- **DATA UNDER STUDY**
━━━━━━━━━━━━━━━━━━━━━━━━━━━━━━

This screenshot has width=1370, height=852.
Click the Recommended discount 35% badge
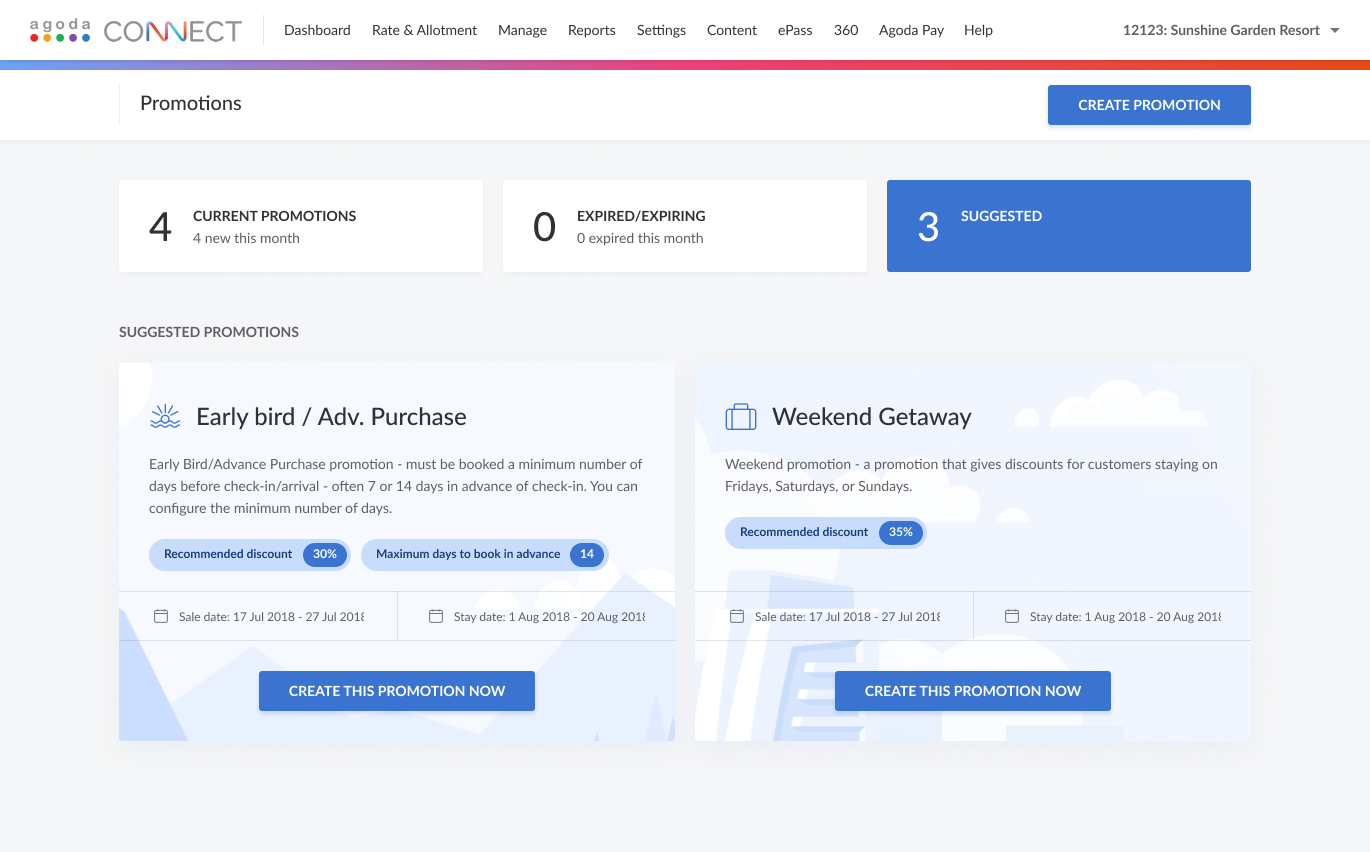(825, 532)
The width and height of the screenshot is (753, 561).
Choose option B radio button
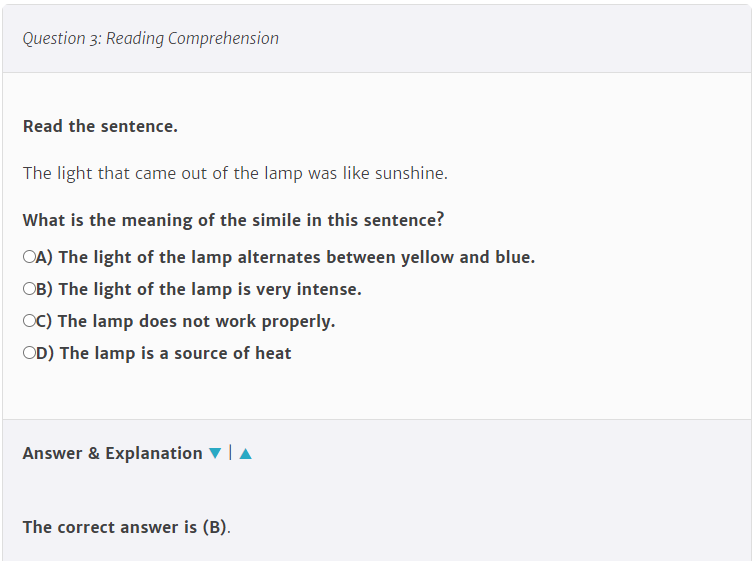click(29, 289)
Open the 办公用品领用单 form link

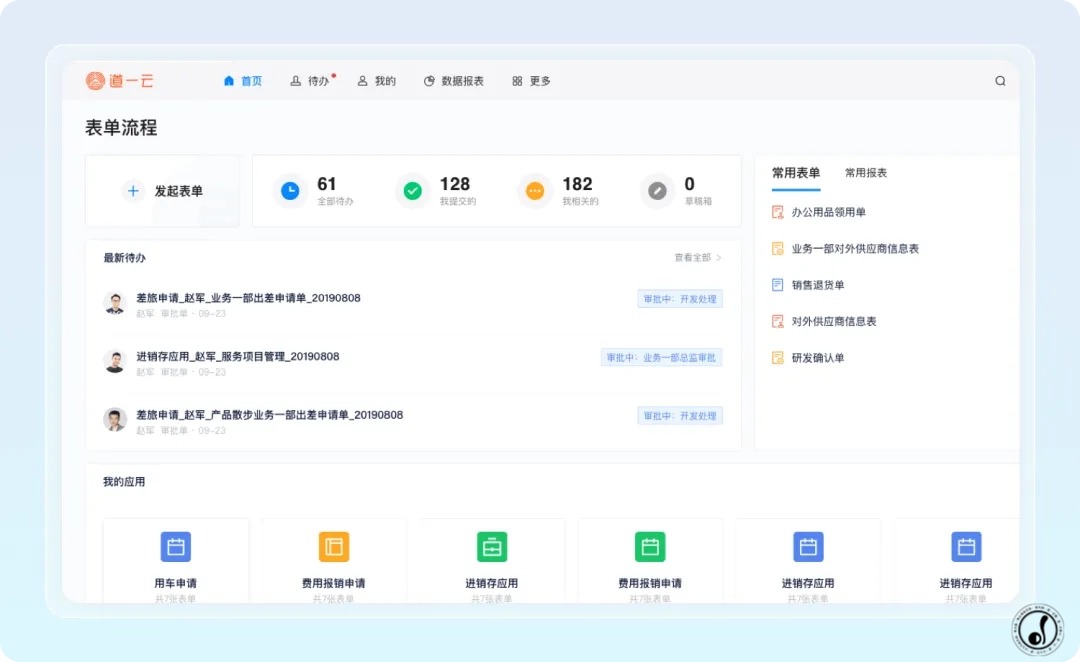[x=828, y=212]
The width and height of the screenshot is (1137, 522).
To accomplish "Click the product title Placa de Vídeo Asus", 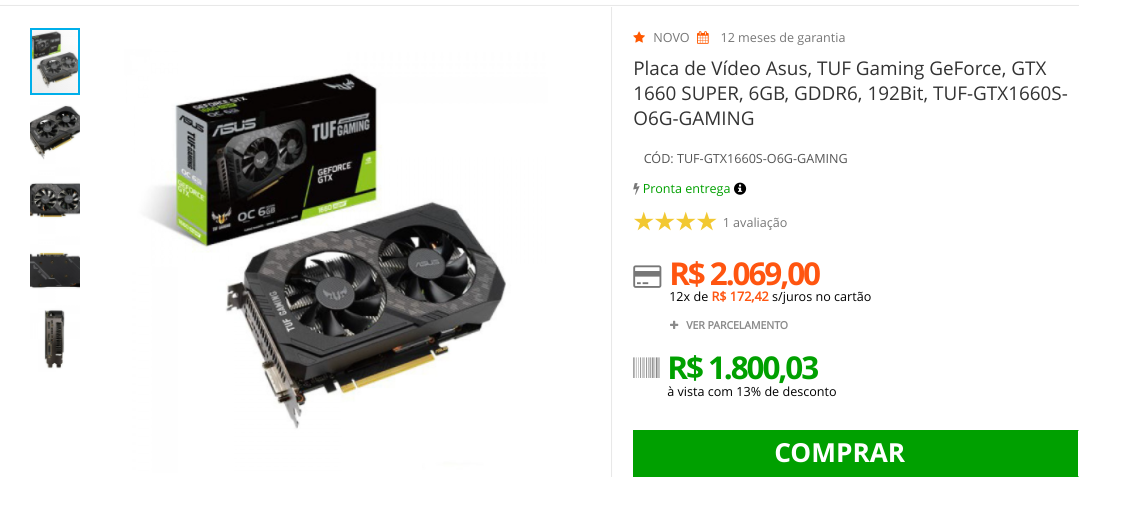I will pos(851,94).
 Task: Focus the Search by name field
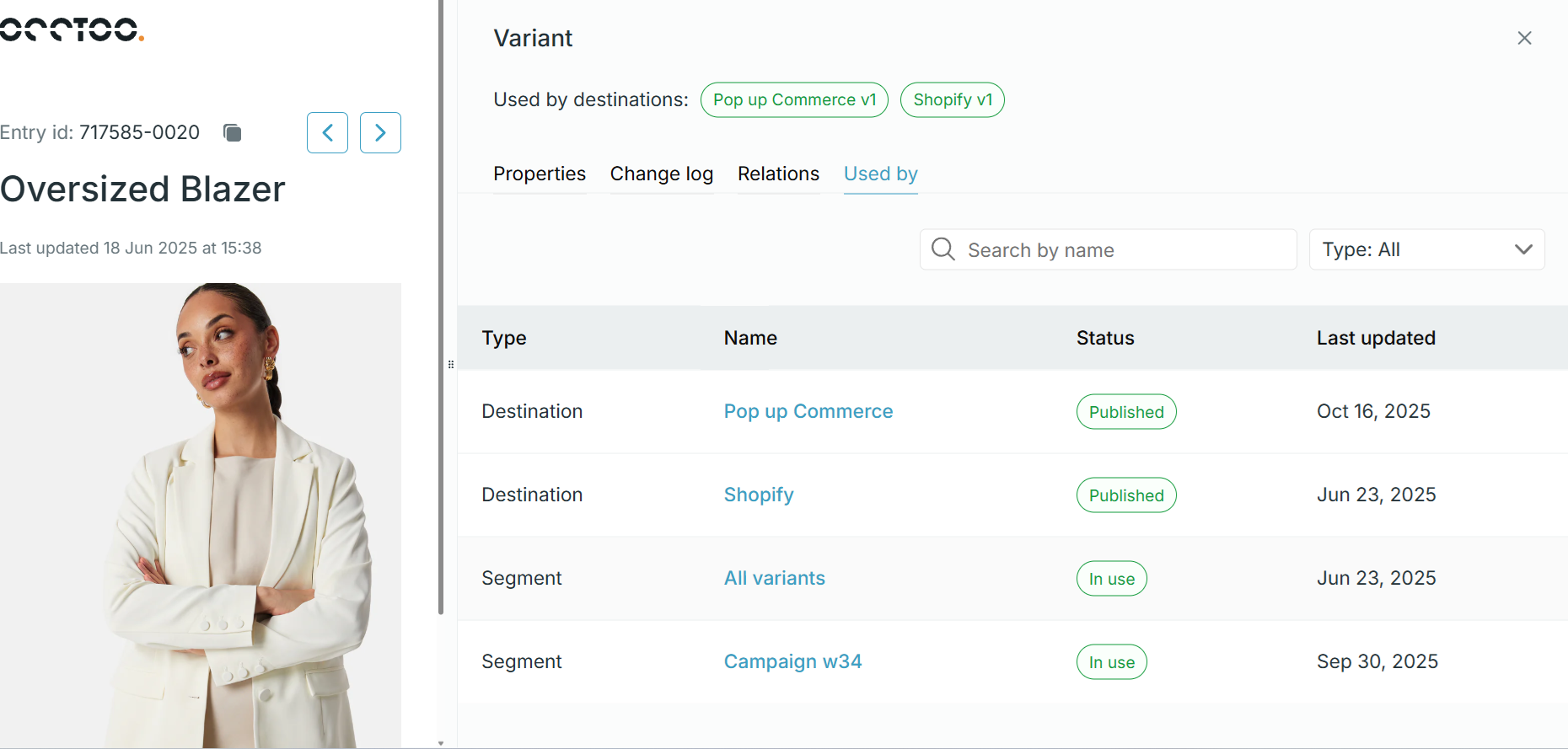click(1121, 250)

━━━━━━━━━━━━━━━━━━━━━━━━━━━━━━

- **WHAT TO PRODUCE**
Copy out every line in the listing where the word "height" appears.

- **THE ANSWER**
This screenshot has width=1370, height=852.
The width and height of the screenshot is (753, 561).
The width and height of the screenshot is (1137, 522).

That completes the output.